Conziglio di lettura. Harold, di Einzlkind, Nottetempo.
Harold ha quarantanove anni, come hobby conta le foglie degli alberi e una volta al mese, mai di martedì e mai dopo le 21, inscena il suicidio perfetto. Melvin di anni ne ha undici, ha imparato a memoria 1238 libri, parla correntemente 7 lingue ed è fruttariano. Costretta a una trasferta di lavoro, la mamma di Melvin affida per un’intera settimana il figlio ad Harold, la cui vita comoda e deprimente va in mille pezzi. Dopo due giorni di avventure scapestrate, tra corse dei cavalli, risse in bar di periferia e un’overdose di LSD, Melvin coinvolge Harold nel suo vero piano: ritrovare il padre che non conosce tra i cinque uomini che in tutta la Gran Bretagna rispondono al nome di Jeremiah Newsom. Un susseguirsi di colpi di scena, battute e situazioni surreali.

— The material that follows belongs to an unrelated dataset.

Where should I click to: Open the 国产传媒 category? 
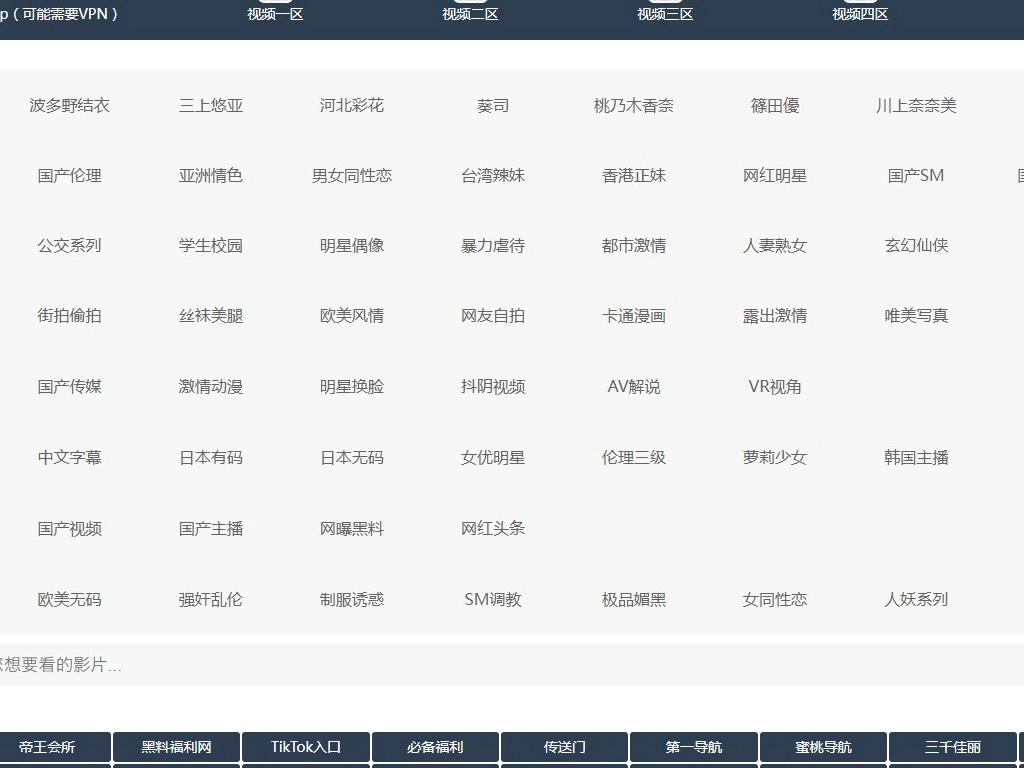(70, 387)
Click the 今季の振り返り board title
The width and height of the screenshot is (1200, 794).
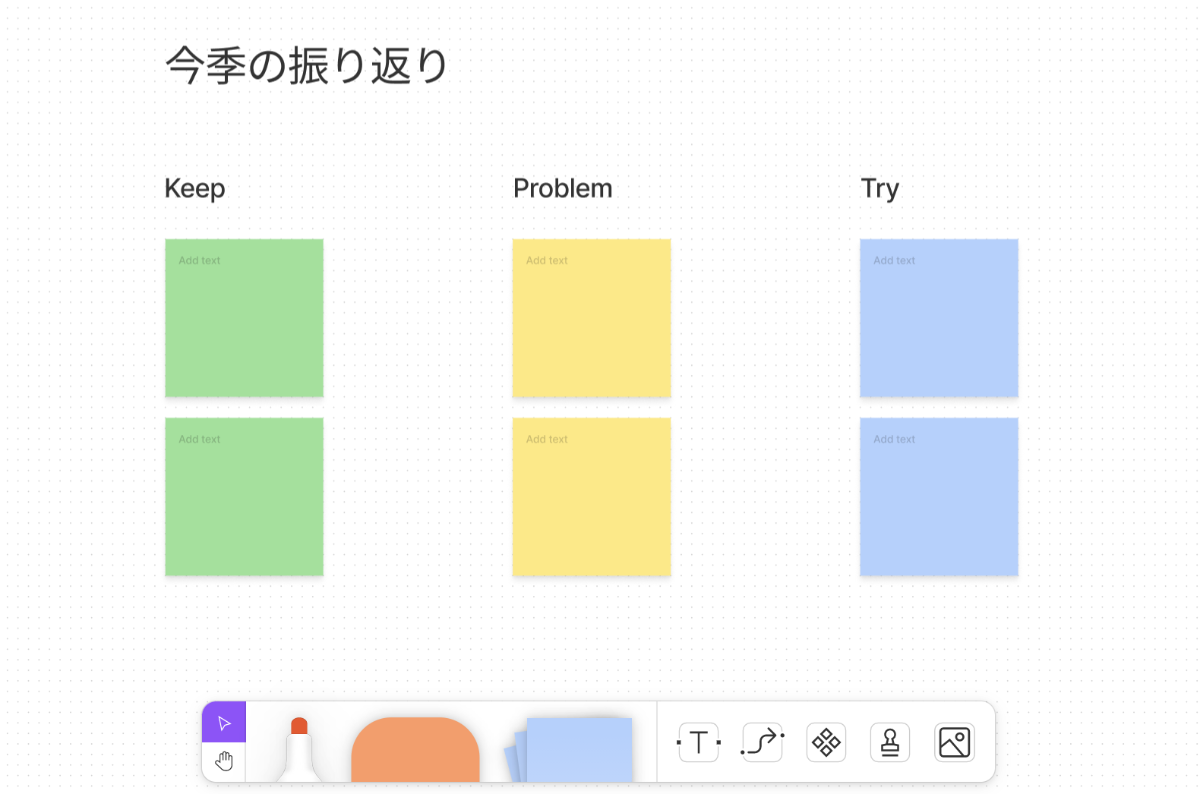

Ecco l’incipit, che potete continuare a leggere qui
“Giovedí
Harold pensava che alla morte della madre avrebbe ereditato la villa e che due volte a settimana si sarebbe impiccato nell’atrio. Non è andato oltre, nei suoi pensieri. Quando la madre morí, i soldi bastarono appena per pagare i debiti e, se zio Derringham non si fosse accollato come un valoroso eroe tutte le rogne burocratiche, chissà cosa ne sarebbe stato di Harold. Per fortuna zio Derringham riuscí a farsi intestare la casa d’affitto di Golborne Road, sistemando Harold al piano terra a condizioni vantaggiose. Intanto Harold ha imparato ad apprezzare la sicurezza, la rinuncia e l’eterno, talvolta addirittura l’armonia con se stesso e anche con la scritta sul suo grembiule, che recita:
Sono Harold. Cosa posso fare per Lei? Non è molto quello che Harold può fare per le persone che, a loro volta, non si aspettano molto. E in un giorno come oggi il tempo incide sull’animo della gente, anche perché dal cielo si abbattono fulmini che uccidono gli alberi. Si può solo sentire, non si vede niente. Quaggiú non ci sono finestre. È sempre stato cosí e nessuno si sarebbe mai aspettato altro scendendo nei sotterranei. La luce è artificiale, dal soffitto s’irradia nei corridoi, si riflette e si spezza, in alcuni
angoli scintilla solamente, in altri è accecante in modo sovrannaturale. Agli animali non importa poi molto, la luce non la vedono piú. Eppure il maiale ha ancora gli occhi. Brillano scuri nella testa rosea, sembra cosí sano e si direbbe quasi che sia ancora vivo, ma senza corpo non è mica possibile. Il corpo c’è ma è tagliato in piccoli pezzi, a fette o anche macinato. Deve avere un bell’aspetto, fresco e dai colori saturi, solo non deve luccicare, non farebbe un buon effetto sui clienti. Durante la pausa pranzo Harold può uscire, se ne ha voglia. Attraverso l’ingresso del personale, su per la piccola scala e poi per il cortile interno dove i rifiuti marciscono in contenitori grigi e i dipendenti che fumano assecondano il loro vizio. Harold cerca di evitare quel luogo, non per via dei gatti randagi e dei ratti che, quando si sentono inosservati, escono dagli angoli, dagli spigoli e dai buchi per saziarsi con qualche scarto non troppo avariato, ma piú che altro per via del nemico, che risponde al nome di Carol.
Del reparto formaggi.”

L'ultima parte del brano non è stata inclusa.